Nicolás Gómez Dávila, filósofo y políglota colombiano. Cofundador de la Universidad de los Andes (1913-1994)
LA GASTRONOMÍA TAMBIÉN ENTRA POR LOS OJOS
Muchas personas se expresan sobre el concreto como algo que debe ser supuestamente triste, sin alma, aburrido, apagado. Muy seguramente por su monocromía tendiente al blanco y la escala de grises. Pero al entrar a Débora, encuentras que el gris, combinado con un trato estético y diverso a los acabados con concreto sumado a la madera y los colores oscuros generan un ambiente multifacético precisamente para varios tipos de experiencias, estados de ánimo y actitudes para asistir. Desde reuniones de trabajo o estudio, y encuentro con amistades en las mesas y sillas de diseño moderno con grises claros y que resalta la claridad de la ventana a mano izquierda de la puerta principal del restaurante, tienes la barra de cafés especiales, bebidas con y sin alcohol para compartir.
Más adelante vemos a lo largo del pasillo la barra principal, la zona de reservas y pagos, más mesas que van adentrándose al interior del lugar pasando a generar una vista privilegiada del duro trabajo que se realiza en una cocina proactiva, limpia y con un gran equipo de trabajo con sinergia e increíble. Llegamos en horas de la tarde y coincidimos con sus dueños y fundadores Valentino Galán y Jacobo Bonilla que estaban almorzando con sus respectivos equipos de trabajo, precisamente en la mesa contigua a nosotros. En el segundo piso, donde se ubican los baños existen otros espacios más privados para reuniones empresariales, familiares e inclusive políticas por su comodidad y privacidad.

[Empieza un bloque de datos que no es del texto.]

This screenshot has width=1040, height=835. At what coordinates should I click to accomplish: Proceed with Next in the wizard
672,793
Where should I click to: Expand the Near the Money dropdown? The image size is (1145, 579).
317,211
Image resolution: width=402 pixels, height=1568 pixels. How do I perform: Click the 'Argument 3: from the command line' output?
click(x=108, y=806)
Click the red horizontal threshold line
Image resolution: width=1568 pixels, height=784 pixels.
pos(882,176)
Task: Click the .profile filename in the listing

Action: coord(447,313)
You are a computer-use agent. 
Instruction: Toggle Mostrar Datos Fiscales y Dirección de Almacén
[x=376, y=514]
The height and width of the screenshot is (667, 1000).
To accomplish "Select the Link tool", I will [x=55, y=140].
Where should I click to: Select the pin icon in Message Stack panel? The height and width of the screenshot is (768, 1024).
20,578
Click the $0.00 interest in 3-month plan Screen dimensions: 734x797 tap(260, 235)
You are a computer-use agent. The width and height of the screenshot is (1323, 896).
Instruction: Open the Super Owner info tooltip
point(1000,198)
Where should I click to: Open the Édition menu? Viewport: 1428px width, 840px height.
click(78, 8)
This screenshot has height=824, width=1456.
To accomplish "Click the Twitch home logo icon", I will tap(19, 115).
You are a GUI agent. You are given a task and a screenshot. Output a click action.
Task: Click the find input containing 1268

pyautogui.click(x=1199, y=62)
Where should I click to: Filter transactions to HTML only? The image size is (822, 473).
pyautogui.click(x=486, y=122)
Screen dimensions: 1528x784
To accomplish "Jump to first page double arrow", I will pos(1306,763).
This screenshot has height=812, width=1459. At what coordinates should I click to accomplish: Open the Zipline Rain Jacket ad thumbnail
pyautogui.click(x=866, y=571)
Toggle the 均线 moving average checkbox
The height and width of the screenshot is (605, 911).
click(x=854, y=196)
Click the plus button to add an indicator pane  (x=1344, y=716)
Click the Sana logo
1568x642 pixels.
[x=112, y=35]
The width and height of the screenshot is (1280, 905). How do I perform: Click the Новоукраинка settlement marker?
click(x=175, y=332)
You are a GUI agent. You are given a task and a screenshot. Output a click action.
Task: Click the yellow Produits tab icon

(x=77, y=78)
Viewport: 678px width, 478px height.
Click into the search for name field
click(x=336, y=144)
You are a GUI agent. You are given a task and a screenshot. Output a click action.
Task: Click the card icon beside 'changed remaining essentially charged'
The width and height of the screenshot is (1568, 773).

Cada restaurante, como cada familia es un mundo. Y lograr la disciplina perfecta para lograr calidez, calidad de trabajo, rentabilidad y una buena experiencia para los comensales -y todo lo anterior a sabiendas de que bebidas y alimentos está compuesta con personas que tienen vidas, estados de ánimo y factores diferenciales que pueden afectar el rendimiento y la convivencia-, es trabajo de una excelente gerencia franca, abierta, con las reglas claras del código de identidad del sitio -y desde allí generar rutinas, pactos e indicadores tempranos y llevaderos de rendimiento, estética e identidad de los miembros del equipo de trabajo-.